Top of Material provided

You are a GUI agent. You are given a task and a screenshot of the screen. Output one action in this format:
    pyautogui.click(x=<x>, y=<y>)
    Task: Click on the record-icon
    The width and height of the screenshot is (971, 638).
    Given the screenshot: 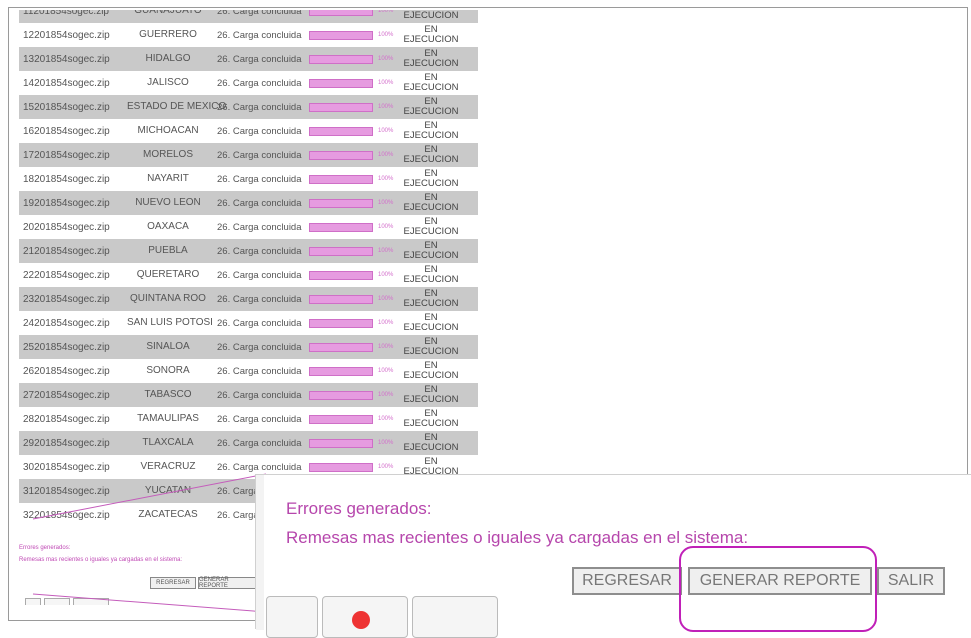 What is the action you would take?
    pyautogui.click(x=361, y=620)
    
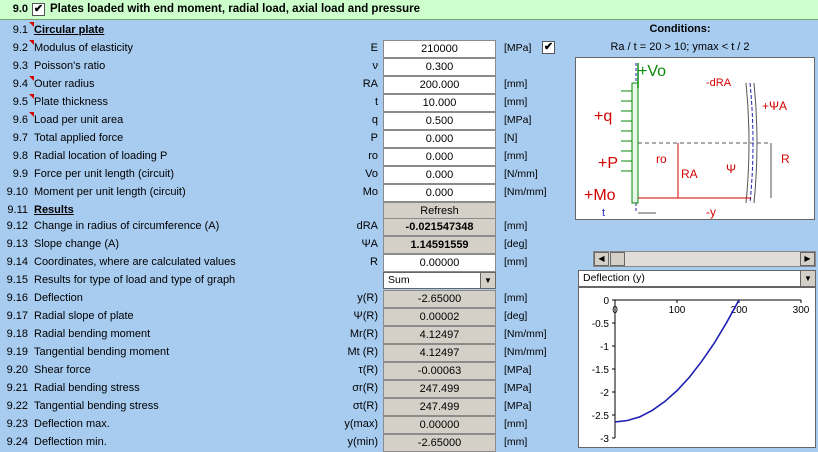 This screenshot has width=818, height=452. What do you see at coordinates (440, 85) in the screenshot?
I see `value-input: 200.000` at bounding box center [440, 85].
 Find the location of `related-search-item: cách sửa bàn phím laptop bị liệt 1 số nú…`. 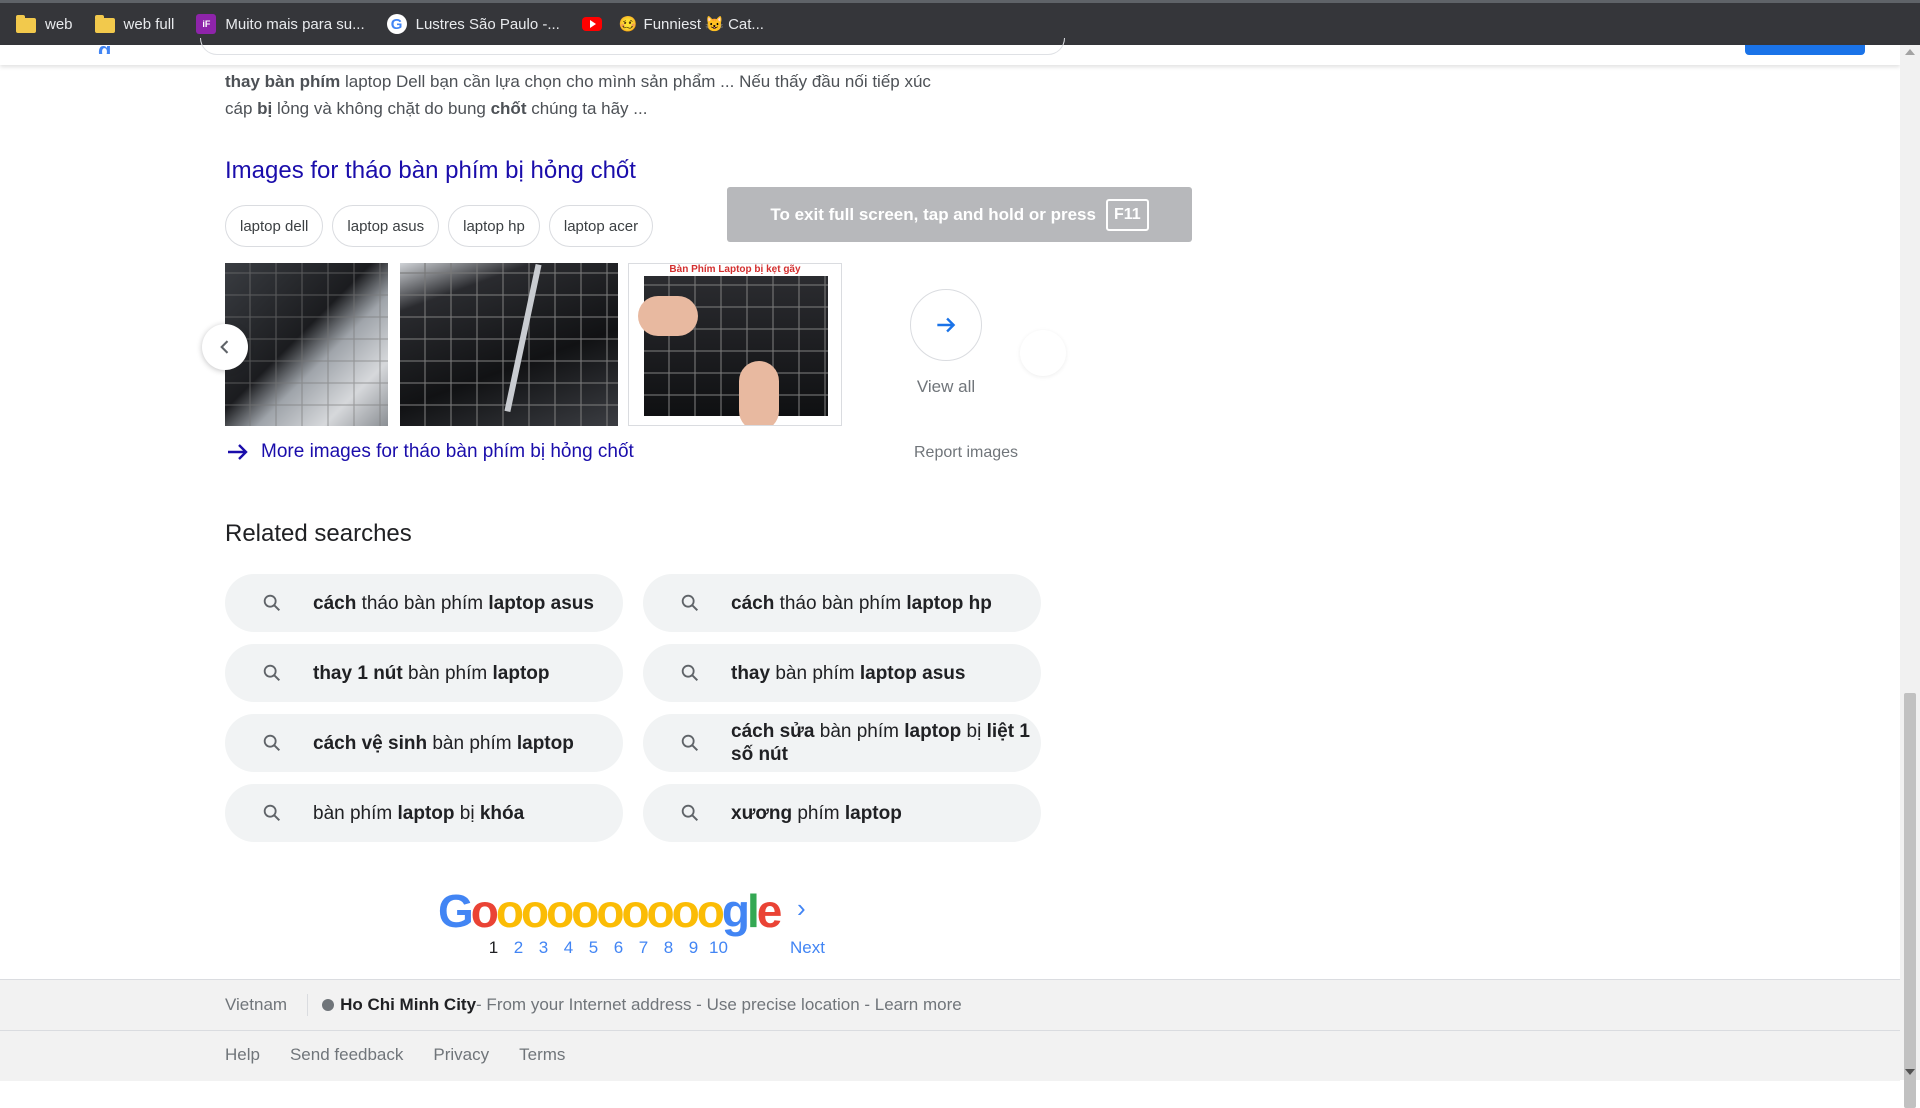

related-search-item: cách sửa bàn phím laptop bị liệt 1 số nú… is located at coordinates (842, 743).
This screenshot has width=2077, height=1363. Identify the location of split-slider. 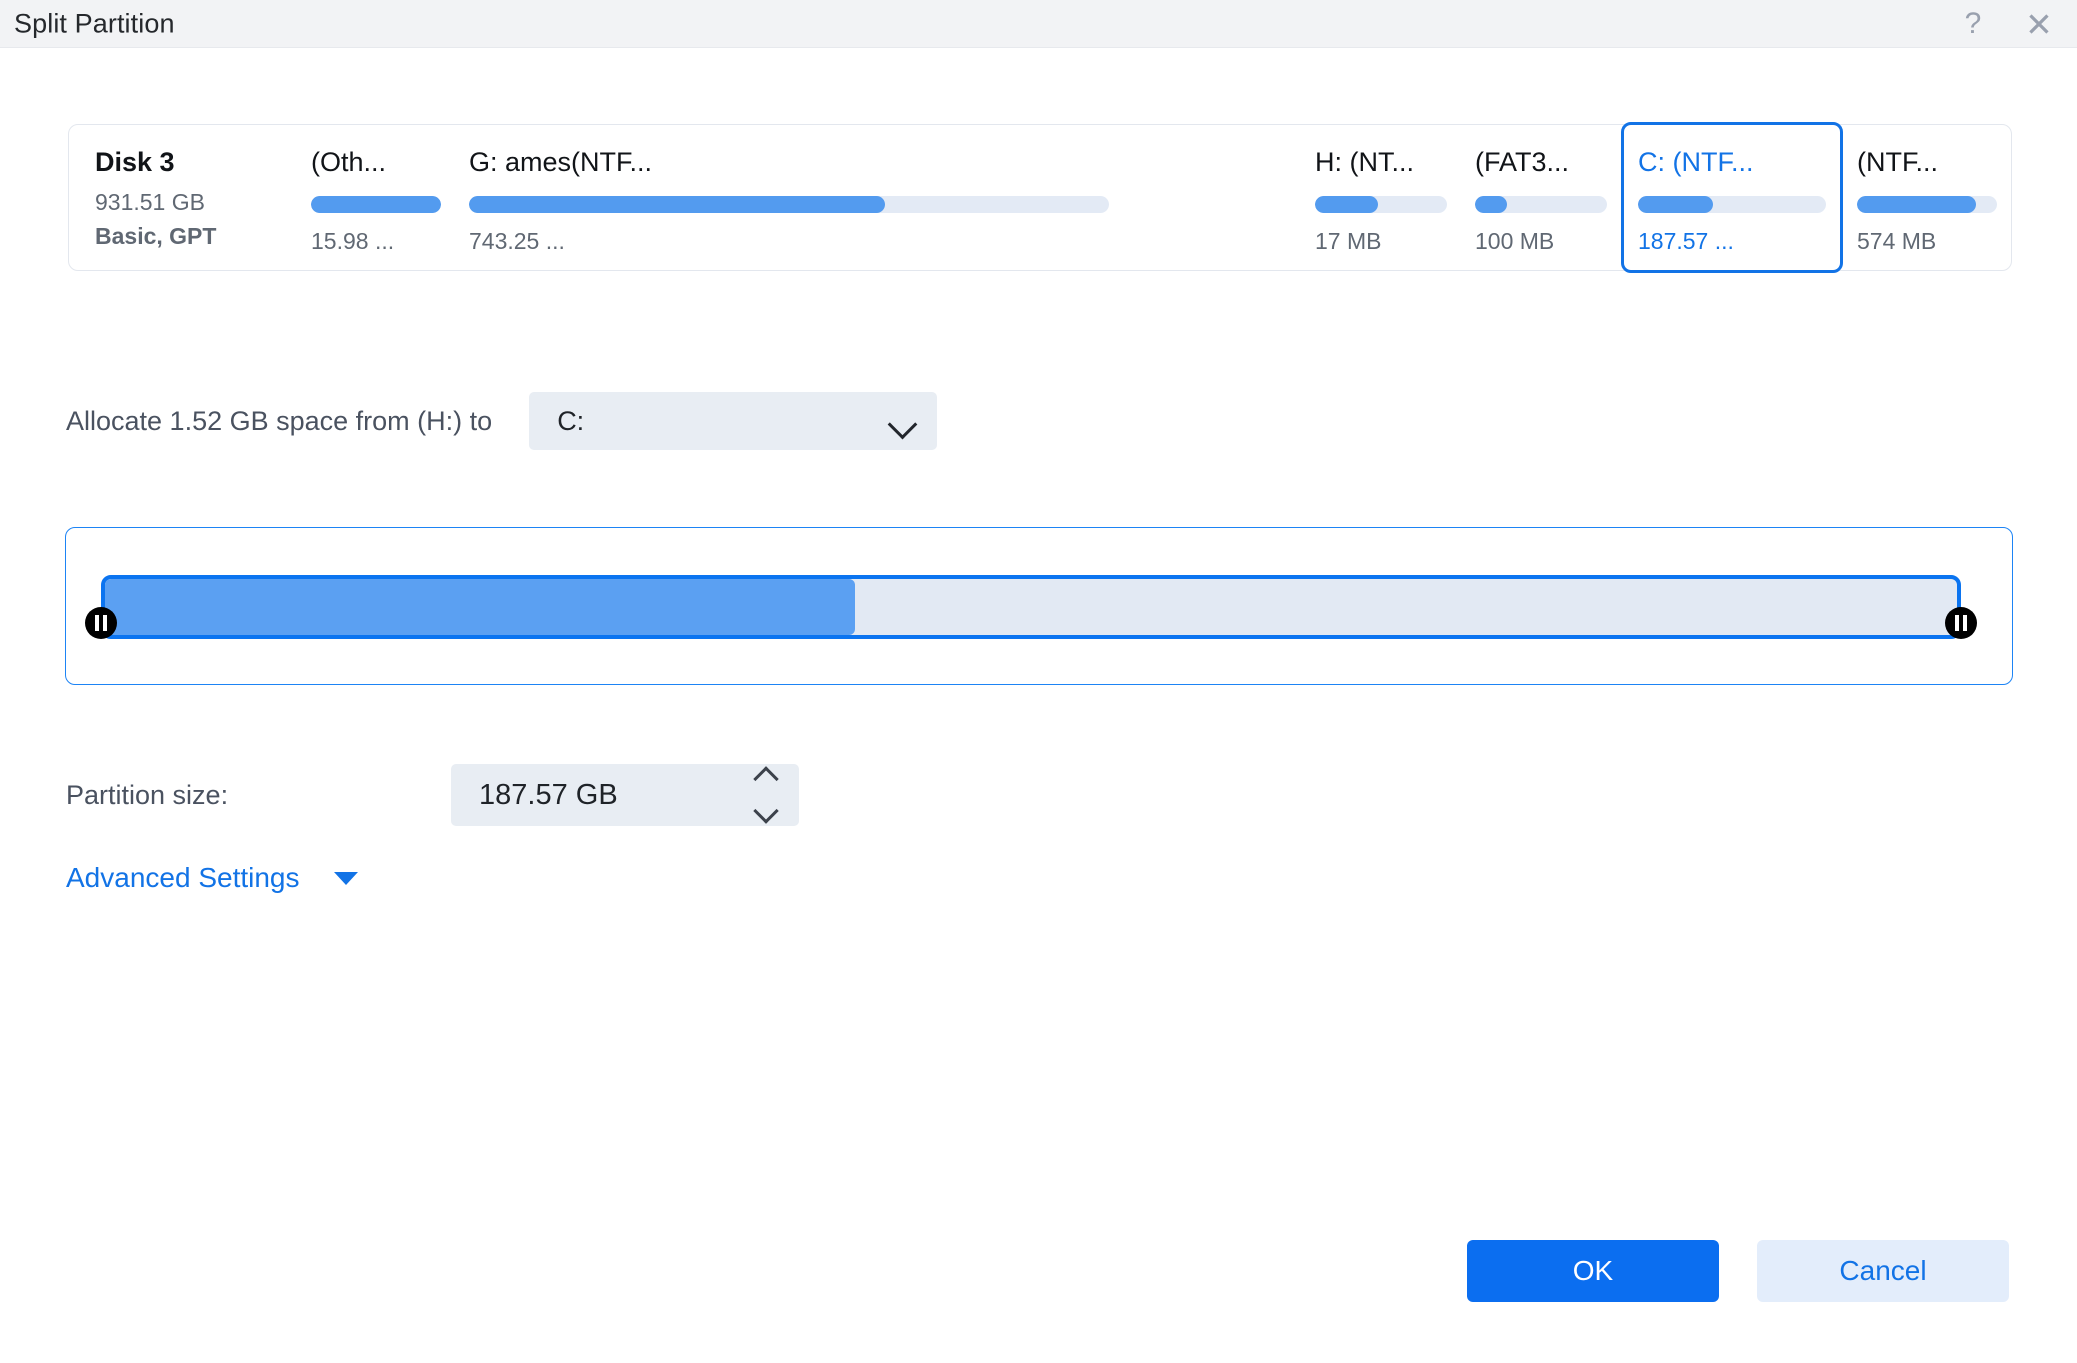
(1039, 606).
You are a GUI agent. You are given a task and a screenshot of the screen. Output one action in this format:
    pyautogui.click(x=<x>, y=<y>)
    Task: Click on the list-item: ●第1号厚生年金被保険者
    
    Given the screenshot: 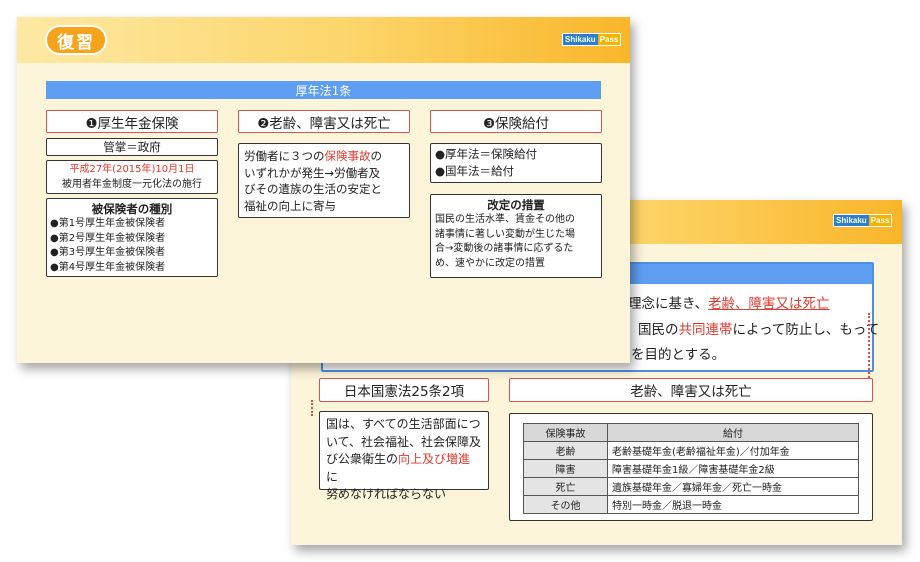 What is the action you would take?
    pyautogui.click(x=108, y=224)
    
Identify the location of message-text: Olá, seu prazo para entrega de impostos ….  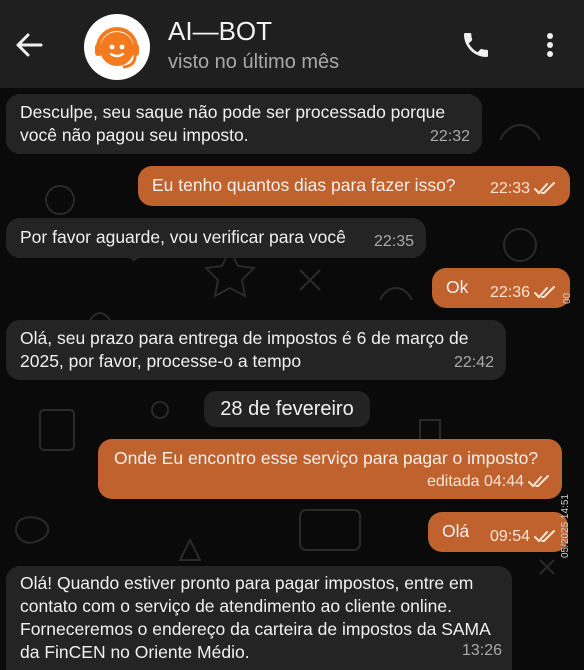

Bottom of Material provided

Problem description: Format the data above as a two-column CSV with the columns "input" and "output." Begin at the line that contains "This screenshot has width=2077, height=1363." and stop after the line that contains "(1039, 606).". Place each text and its answer on one row, each in a single quoted field with line breaks replaced by spaces, and omit the pictures.

Task response:
input,output
"This screenshot has width=2077, height=1363. Identify the location of split-slider.","(1039, 606)."